## Goal of the exercise
Find the string "Task" in the material. Copy every line that has it.

## Material to process

Content starts

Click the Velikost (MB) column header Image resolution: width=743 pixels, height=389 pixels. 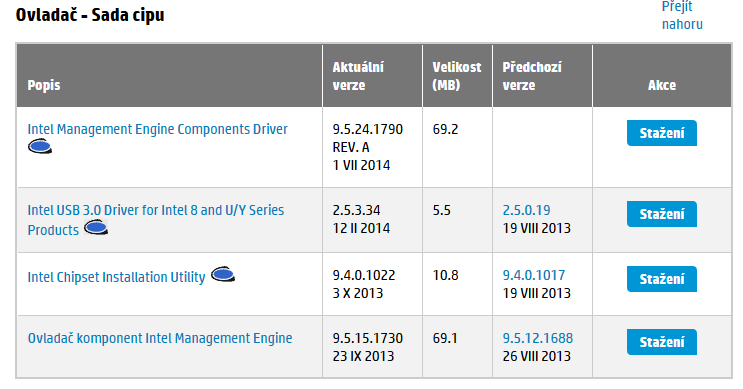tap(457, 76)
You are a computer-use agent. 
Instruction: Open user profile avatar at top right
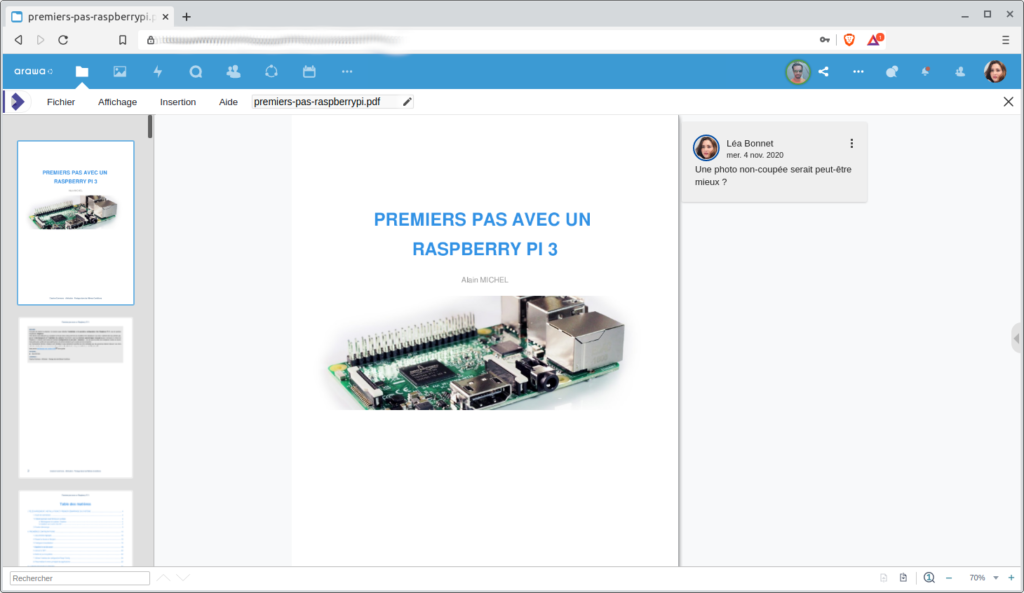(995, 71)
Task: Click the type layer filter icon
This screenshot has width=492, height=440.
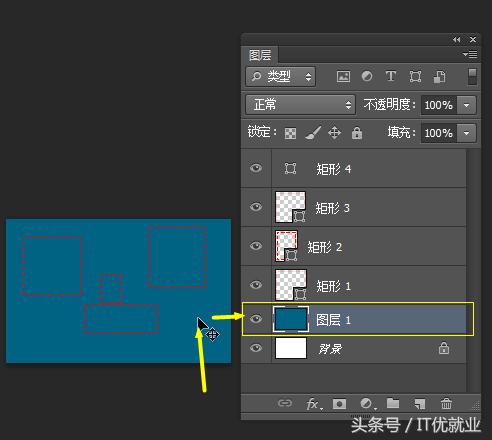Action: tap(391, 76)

Content ends
Content starts

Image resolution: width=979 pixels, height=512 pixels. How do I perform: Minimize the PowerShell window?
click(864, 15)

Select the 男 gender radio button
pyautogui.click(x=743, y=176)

Content ends
Content starts

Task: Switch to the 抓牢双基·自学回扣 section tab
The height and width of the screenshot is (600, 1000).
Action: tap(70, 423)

Content ends

## Solution
Task: Click the type layer filter icon
Task: Switch to the 抓牢双基·自学回扣 section tab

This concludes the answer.